Estas experiencias son asumidas en unas dinámicas para la sobrevivencia instaladas desde todos los mínimos existenciales e institucionales que presupone la existencia de relaciones donde todo es posible.
La escuela es un reservorio de conflictos de una sociedad despreciativa y cruel.
En las escuelas se ha instalado un clima de vigilancia y delación que ha socavado toda práctica de confianza. No hay confianza en la palabra del otro. Es una convivencia habitada por una lógica moralizante, en la cual se dicta todo tipo de imperativos y se mueve en un escenario sígnico, simbólico y normativo que se expresa en narraciones, imágenes, hábitos, gestos, costumbres, tradiciones lleno de miedos y fantasmas. Una convivencia hecha de identidades cerradas y agresivas. Una convivencia hostil, lejana y huidiza que se asemeja a la fábula sobre el puercoespín y algunos relatos de Augusto Monterroso (escritor Argentino).
Estos modos de estar juntos se contradicen con las normativas y manuales que se afirman en los postulados sobre una convivencia “armoniosa”, con principios sobre cómo “convivir con alegría” o en la instalación de “comunidades ilusorias e incluyentes”, a su vez en espacios que se declaran habitando en un “mundo feliz”. De ahí que afirmemos sobre la insignificancia de una convivencia que es solidaria con sus semejantes y agresiva con los diferentes.
Por ello las preguntas:
En qué mundo y para qué mundo estamos educando. ¿De qué está siendo heredera esta generación den niños y jóvenes cuando lo que leen de sus educadores adultos es la precarización de sus propias existencias expresadas en gestos éticos y políticos fundados en prácticas fundamentalistas y escépticas?
¿De qué ética hablamos y para qué sujetos que posibiliten orientar procesos de regulación? ¿Cómo trabajar con la densidad de los problemas éticos que despliega los efectos de esta violencia política, social y simbólica? ¿Dónde vincular la convivencia escolar, universitaria y social con las agendas de paz, derechos humanos, pedagogía(s) de la memoria y tramitación de los conflictos? ¿Qué decir del sistema nacional de convivencia escolar y formación para el ejercicio de los DDHH, la educación para la sexualidad y la prevención y mitigación de la violencia escolar (Ley 16 20 de 2013); del nuevo código nacional de policía y convivencia, la cátedra de paz.
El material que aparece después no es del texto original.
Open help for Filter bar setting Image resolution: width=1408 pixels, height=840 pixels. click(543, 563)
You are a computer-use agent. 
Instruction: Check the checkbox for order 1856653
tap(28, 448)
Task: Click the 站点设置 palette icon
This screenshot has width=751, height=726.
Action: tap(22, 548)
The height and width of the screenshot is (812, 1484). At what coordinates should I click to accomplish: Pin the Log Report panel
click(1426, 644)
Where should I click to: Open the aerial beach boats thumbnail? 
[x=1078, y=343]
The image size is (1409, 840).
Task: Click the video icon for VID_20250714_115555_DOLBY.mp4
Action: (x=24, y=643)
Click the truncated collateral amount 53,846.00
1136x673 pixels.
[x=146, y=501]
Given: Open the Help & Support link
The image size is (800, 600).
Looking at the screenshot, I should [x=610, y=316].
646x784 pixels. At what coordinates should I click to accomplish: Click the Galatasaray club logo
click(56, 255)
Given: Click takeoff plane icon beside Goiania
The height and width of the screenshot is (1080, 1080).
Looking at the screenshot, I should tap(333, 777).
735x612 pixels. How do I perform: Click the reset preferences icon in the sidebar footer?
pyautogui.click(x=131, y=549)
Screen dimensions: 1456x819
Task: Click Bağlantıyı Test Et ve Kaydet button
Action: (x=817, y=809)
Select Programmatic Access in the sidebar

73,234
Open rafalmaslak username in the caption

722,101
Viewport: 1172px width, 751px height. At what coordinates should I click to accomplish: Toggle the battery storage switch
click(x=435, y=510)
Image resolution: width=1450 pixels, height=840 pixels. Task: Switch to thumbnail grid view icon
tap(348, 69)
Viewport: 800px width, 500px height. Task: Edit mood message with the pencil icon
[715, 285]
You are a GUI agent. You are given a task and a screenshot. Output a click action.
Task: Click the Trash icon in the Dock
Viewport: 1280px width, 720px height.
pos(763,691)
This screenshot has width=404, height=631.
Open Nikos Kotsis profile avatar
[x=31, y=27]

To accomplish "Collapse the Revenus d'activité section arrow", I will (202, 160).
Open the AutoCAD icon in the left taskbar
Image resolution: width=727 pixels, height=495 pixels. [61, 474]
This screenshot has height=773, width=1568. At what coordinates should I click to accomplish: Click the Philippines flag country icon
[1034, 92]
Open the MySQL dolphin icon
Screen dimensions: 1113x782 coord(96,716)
¿Desde donde asumir a estos jóvenes de hoy?
Jóvenes que no tienen quien los sostenga en sus afecciones subjetivas. Jóvenes que se mueven en un péndulo de excesos y desamparos. Jóvenes desregularizados y a su vez controlados, vigilados. Jóvenes con marcas psiquiátricas diagnosticados con trastornos de conductas y disfuncionales. Jóvenes que nos entregan un espejo de crueldad en una matriz de cultura política deshumanizante. Cabellos cortados, mutilaciones, cuerpos cercenados, acribillados o diluidos en ácido. Corporeidades exhibidas en su plena deshumanización. Para Ana Berezin (2003) lo que la crueldad destruye es lo humano del otro, el otro es objeto de la crueldad no por su diferencia sino por su semejanza, el cruel, al no tolerar la propia humanidad, la cual conlleva vulnerabilidad, indefensión y desamparo niega su humanidad al colocarse como amo del cuerpo del otro, jugando con él para marcar su distinción, su venganza, su odio.
La crueldad opera con la indiferencia. La suya, la mía, la nuestra. Estremece este elogio de la crueldad circulando en las redes sociales. Produce miedo. Un miedo que se posa en la cabeza como un espantapájaros, atrapa nuestros dedos con silicona. Enmudece nuestra voz con papel de lija. Se mete en nuestros poros como nido de hormigas. Se hunde en nuestra boca como un grito de bóveda. El miedo es un maldito trapo sucio y maloliente. Es una flor podrida en tu armario. Estos gestos de crueldad son una herida que se mete dentro, muy adentro.